Do they Work?

Do Rig Tests Work?

Yes, but with caveats.

Certainly, four post rig tests provide an insight into the way the suspension interacts with other elements of a vehicle, and can reveal characteristics that are difficult to identify otherwise. Equally, vehicle deficiencies that have been hidden by a particular suspension set-up (and cannot be detected by a rig test) may well be exposed if the set-up is changed radically. Occasional spectacular successes and spectacular failures can be attributed to these features of a four post rig test.

More usually, however, a test rig is simply one of the tools that are used to achieve and maintain optimal suspension performance for a vehicle and, for example, the rigs at Cranfield and Thetford have been used on a regular basis by the last five winners of the BTCC championship.

It is important to realise that rig tests in isolation are unlikely to yield an optimal suspension set-up.
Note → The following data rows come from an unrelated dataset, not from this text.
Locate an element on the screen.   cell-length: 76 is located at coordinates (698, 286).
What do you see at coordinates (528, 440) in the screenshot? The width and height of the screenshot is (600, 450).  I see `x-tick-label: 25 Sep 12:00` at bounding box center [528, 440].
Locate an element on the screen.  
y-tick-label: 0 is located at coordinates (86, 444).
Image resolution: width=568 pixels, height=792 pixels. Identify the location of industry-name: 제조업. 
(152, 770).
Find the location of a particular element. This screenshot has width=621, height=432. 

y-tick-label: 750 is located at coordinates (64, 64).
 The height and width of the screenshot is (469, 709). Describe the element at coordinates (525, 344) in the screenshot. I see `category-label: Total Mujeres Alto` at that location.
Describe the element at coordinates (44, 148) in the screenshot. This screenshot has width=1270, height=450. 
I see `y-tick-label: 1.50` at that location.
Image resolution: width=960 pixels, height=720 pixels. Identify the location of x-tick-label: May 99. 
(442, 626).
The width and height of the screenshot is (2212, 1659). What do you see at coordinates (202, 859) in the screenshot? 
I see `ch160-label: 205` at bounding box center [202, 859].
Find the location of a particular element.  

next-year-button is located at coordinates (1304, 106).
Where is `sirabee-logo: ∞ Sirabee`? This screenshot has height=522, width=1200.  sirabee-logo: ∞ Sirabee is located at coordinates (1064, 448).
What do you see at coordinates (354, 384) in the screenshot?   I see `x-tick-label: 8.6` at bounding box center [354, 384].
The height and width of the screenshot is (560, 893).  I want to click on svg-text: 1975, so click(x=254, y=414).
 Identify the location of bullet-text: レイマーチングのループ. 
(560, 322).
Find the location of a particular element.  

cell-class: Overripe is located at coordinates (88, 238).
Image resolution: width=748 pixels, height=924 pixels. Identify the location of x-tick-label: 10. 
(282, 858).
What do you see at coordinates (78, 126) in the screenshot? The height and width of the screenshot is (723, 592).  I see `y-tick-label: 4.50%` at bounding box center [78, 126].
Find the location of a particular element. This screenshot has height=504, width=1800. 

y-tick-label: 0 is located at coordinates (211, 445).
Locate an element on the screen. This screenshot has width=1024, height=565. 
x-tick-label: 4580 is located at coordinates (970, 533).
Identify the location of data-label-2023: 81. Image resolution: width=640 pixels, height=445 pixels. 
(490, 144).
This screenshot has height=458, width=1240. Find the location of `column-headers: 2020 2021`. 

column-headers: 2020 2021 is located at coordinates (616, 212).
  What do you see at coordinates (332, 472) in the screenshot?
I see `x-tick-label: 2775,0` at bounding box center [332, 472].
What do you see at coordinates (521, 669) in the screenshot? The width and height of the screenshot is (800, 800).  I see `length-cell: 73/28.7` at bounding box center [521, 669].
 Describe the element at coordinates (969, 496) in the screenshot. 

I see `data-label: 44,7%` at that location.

The suspension of a vehicle performs several functions, some of them conflicting (more). For example, a linear style of damping is most effective at dissipating energy from a vehicle, but a linear style of damping controlling the steered wheels provides little feedback to the driver and implies a large steering time constant. It follows that moving the style of damping towards linear might improve the vehicle, but is likely to make it more difficult to drive; at best, a driver will have to adapt his driving technique (which requires track time); at worst the driver/vehicle combination will be slower.

The requirement to control the attitude and ride height of an "aerodynamic" vehicle at high speeds further complicates matters (more), and the task of blending low and high speed performance of a suspension is an exacting one.